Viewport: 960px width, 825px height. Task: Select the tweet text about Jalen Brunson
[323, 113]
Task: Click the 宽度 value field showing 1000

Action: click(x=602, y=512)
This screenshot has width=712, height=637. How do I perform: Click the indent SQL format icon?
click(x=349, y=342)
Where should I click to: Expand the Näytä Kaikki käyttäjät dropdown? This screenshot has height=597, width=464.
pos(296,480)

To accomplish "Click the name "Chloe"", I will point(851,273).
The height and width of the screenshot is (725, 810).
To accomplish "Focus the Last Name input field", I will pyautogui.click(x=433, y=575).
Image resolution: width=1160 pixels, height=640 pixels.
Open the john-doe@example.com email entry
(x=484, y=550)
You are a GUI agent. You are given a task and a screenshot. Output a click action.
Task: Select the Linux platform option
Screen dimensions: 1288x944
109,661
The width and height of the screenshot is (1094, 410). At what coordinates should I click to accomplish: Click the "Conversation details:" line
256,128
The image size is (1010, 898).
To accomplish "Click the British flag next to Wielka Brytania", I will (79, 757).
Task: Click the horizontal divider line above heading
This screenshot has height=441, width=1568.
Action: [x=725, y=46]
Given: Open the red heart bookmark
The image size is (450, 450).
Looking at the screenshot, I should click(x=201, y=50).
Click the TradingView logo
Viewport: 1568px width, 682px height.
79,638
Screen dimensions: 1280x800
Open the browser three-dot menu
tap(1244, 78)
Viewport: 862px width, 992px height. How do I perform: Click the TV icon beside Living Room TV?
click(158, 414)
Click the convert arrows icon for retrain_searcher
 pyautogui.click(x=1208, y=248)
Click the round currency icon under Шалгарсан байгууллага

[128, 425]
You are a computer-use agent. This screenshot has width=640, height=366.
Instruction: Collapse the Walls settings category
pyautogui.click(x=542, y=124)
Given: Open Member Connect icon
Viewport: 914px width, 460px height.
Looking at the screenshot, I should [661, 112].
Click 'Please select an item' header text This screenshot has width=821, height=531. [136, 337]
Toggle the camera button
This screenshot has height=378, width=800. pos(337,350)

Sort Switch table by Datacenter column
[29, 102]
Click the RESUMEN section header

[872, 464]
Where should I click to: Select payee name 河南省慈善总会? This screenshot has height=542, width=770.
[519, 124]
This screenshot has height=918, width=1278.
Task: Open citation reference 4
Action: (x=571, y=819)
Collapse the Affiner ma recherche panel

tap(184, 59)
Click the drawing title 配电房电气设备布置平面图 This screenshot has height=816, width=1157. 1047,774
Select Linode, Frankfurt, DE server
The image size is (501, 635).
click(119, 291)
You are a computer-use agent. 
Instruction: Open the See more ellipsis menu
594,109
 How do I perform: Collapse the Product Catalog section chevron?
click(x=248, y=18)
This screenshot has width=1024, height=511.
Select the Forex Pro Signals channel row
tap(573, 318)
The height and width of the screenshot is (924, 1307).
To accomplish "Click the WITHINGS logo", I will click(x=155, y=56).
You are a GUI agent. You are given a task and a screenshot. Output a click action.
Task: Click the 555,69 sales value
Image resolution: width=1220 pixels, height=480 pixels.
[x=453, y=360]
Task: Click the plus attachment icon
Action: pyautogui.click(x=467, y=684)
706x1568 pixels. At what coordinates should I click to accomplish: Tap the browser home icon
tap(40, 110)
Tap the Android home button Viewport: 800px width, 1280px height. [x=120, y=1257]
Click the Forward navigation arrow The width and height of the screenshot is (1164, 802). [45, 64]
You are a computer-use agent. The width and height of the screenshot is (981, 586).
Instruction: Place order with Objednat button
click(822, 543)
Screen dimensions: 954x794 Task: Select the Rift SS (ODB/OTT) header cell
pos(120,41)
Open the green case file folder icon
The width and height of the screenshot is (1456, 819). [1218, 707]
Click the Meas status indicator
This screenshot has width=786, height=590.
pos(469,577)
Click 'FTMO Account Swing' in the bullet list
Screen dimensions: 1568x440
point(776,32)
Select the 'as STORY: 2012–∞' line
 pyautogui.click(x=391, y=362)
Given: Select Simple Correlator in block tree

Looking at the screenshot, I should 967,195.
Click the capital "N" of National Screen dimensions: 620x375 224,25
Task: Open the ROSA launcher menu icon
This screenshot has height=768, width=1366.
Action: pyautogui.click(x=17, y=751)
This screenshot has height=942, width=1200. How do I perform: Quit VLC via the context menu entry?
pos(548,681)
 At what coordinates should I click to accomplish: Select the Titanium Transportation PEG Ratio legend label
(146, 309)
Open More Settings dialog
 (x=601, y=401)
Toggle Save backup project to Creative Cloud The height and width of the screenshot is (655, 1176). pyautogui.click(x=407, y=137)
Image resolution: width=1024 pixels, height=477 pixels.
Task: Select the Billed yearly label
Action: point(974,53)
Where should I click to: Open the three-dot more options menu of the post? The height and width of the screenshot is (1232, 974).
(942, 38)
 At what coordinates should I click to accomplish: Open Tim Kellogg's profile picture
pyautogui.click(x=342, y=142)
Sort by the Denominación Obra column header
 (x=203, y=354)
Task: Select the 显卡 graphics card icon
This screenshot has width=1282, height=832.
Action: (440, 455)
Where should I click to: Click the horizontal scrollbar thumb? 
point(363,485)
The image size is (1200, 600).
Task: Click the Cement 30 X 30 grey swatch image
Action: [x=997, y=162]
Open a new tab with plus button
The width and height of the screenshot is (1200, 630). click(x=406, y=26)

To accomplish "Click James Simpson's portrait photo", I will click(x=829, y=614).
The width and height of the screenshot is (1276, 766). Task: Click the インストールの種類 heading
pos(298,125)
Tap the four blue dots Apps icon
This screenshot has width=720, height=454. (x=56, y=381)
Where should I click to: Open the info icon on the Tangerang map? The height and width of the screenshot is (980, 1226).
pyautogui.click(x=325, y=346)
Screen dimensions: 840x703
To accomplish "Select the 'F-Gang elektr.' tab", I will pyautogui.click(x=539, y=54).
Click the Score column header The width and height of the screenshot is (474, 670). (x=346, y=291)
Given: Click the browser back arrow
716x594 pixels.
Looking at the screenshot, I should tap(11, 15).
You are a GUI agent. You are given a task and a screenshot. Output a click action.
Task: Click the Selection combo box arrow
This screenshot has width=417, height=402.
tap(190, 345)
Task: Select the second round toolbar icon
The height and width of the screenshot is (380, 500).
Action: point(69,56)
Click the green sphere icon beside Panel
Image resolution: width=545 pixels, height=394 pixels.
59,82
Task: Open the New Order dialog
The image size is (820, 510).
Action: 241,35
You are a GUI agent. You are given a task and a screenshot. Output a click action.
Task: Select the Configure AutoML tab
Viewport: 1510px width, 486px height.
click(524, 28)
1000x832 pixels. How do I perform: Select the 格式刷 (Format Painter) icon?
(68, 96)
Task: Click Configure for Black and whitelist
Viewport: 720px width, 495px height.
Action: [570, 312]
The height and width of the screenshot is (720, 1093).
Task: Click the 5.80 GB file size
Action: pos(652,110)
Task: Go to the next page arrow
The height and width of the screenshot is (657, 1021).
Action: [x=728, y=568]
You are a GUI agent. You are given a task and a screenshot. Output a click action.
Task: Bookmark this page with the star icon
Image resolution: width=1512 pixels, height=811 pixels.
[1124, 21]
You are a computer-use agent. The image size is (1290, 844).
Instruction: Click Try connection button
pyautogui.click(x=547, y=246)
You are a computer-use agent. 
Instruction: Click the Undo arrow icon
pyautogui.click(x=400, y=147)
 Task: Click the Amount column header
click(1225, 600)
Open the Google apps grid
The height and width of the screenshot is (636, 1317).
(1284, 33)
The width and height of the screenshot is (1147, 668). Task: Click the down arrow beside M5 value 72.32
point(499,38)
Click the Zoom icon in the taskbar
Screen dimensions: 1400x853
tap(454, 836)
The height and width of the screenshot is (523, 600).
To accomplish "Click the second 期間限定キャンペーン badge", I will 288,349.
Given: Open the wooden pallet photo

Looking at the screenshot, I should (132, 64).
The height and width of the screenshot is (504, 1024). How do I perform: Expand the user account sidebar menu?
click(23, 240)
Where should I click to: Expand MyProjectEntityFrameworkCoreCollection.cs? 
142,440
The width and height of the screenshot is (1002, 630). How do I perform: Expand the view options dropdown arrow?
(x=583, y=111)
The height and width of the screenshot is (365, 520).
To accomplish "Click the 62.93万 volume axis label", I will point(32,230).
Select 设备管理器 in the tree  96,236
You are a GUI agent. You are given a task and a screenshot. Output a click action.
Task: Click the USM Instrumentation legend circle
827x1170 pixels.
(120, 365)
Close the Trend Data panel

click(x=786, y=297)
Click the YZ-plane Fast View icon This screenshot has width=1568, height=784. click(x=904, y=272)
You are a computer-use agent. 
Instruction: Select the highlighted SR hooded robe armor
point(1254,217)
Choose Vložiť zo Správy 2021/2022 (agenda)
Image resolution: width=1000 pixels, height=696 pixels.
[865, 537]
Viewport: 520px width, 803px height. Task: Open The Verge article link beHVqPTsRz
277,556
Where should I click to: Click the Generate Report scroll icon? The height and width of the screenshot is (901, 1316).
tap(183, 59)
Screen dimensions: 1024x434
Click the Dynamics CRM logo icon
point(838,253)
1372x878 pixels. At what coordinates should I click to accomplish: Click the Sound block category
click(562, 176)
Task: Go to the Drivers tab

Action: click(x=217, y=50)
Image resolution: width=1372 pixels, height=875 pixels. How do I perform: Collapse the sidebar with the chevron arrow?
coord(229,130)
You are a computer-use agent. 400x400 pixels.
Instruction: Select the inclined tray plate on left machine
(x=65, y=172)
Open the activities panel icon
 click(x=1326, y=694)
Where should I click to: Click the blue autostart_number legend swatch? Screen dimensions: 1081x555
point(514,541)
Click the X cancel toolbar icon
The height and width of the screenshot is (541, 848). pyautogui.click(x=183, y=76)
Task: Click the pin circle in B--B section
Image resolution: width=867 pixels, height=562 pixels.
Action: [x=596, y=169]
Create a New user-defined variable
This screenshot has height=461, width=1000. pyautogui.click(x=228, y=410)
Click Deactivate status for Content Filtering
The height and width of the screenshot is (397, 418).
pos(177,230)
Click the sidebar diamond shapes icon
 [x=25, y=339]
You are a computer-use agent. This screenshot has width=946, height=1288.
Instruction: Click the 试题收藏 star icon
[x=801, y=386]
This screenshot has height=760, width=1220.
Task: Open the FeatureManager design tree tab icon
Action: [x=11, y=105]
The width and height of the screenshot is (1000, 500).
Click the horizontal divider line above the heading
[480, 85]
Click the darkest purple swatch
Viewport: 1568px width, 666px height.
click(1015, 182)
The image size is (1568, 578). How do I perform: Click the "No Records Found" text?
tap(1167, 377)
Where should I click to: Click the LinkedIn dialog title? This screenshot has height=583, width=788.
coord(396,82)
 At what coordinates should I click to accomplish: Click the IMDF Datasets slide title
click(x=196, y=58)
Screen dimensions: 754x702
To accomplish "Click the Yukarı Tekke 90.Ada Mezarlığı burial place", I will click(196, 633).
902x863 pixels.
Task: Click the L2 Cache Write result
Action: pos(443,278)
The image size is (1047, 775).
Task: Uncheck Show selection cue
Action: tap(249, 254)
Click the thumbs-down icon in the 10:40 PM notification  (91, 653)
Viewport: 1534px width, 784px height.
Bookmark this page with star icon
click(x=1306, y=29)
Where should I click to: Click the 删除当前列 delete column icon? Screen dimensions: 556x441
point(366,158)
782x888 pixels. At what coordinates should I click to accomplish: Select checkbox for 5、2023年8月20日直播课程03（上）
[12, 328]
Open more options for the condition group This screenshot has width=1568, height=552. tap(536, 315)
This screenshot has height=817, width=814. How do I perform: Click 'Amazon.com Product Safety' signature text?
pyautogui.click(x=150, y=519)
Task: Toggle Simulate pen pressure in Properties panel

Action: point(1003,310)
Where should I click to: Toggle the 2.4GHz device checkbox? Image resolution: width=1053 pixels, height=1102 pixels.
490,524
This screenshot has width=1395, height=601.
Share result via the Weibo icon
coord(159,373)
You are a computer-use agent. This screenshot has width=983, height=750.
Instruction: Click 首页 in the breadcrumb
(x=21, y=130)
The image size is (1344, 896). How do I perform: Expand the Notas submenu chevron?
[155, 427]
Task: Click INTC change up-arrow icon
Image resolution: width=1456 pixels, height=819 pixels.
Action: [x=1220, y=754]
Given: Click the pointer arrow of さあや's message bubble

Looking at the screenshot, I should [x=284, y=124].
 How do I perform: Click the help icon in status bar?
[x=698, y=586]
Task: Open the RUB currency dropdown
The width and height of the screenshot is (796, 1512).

════

Directions
When the word "circle" occurs in a line above, list that line.

Problem solution
Task: Click the USM Instrumentation legend circle
Task: Click the pin circle in B--B section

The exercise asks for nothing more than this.